▸ **EXCERPT PROVIDED**

○ ○ ○

During the 1920s and 1930s, Emil Otto Hoppé was one of the most sought-after photographers in the world. His studio on Cromwell Place, South Kensington, was a magnet for the rich and famous. For years he actively led the emerging photography scene on both sides of the Atlantic, exhibiting his work at the best galleries in London, New York, and elsewhere.
Having produced over thirty photographically-illustrated books, he established himself as a pioneering figure in photographic art. Yet, by the time of his death in 1972, his name and reputation were almost completely forgotten.
Hoppé was born on April 14, 1878 in Munich. His father, a prominent banker, was of French Huguenot descent. Soon after his birth the family moved to Vienna where Emil began his formal education which he completed in Paris and Munich. His artistic inclination became evident in 1893 when he took up painting classes with Hans von Bartels, a leading watercolor marine artist who was associated with the Düsseldorf School.
Following in the footsteps of his father he moved to London in 1903 to work for Deutsche Bank in Lombard Street, but after a friend had given him a camera he turned what was originally a hobby into a career. A young man with a pan-European identity, Hoppé became a photographer who was always on the move, a restless observer and traveler.

○ ○ ○

▸ **MATERIAL SHOWN**
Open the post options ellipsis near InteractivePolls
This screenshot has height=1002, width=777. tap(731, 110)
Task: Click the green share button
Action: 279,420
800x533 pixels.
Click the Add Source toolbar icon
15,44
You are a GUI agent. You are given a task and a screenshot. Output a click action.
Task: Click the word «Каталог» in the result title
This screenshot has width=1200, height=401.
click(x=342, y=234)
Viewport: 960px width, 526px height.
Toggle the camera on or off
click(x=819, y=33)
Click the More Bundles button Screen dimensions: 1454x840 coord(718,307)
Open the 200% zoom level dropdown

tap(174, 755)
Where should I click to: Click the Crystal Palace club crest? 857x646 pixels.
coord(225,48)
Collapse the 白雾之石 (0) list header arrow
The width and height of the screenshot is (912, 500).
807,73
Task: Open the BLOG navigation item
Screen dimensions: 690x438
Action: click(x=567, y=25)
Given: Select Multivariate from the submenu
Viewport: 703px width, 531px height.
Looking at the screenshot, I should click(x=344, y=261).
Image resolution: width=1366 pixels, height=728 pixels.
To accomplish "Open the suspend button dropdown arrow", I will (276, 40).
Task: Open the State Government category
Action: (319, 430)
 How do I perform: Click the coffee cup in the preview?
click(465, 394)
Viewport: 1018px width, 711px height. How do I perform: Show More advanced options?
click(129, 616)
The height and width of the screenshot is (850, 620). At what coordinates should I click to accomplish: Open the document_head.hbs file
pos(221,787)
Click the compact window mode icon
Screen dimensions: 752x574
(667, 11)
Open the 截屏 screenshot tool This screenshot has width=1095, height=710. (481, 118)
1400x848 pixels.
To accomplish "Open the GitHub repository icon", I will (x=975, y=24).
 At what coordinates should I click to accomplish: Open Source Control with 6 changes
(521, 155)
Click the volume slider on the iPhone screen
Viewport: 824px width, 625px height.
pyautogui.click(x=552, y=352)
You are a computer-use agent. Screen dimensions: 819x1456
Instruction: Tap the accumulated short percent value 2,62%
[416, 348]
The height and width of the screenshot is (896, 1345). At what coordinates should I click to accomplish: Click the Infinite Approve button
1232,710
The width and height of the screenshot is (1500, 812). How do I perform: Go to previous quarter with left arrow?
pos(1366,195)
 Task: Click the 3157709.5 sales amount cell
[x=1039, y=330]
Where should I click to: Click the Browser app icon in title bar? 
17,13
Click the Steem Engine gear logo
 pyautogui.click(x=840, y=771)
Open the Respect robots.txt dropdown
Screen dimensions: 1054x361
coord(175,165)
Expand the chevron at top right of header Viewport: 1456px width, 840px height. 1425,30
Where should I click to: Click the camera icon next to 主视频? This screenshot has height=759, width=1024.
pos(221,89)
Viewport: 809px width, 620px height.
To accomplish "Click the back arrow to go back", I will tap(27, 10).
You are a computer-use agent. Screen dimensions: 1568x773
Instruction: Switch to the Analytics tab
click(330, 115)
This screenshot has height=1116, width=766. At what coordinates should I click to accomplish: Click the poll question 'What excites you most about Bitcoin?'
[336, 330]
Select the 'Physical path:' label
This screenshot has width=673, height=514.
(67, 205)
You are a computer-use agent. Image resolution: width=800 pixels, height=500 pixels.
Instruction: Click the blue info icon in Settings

○ ○ ○

▸ **WHAT YOU WILL DO**
Reproduce the portion of the passage on Emil Otto Hoppé that begins with the words containing "Hoppé was born" and ends with "the Düsseldorf School.". The data here is unrelated to the passage on Emil Otto Hoppé.

▸ **RESPONSE TO THE TASK**
Hoppé was born on April 14, 1878 in Munich. His father, a prominent banker, was of French Huguenot descent. Soon after his birth the family moved to Vienna where Emil began his formal education which he completed in Paris and Munich. His artistic inclination became evident in 1893 when he took up painting classes with Hans von Bartels, a leading watercolor marine artist who was associated with the Düsseldorf School.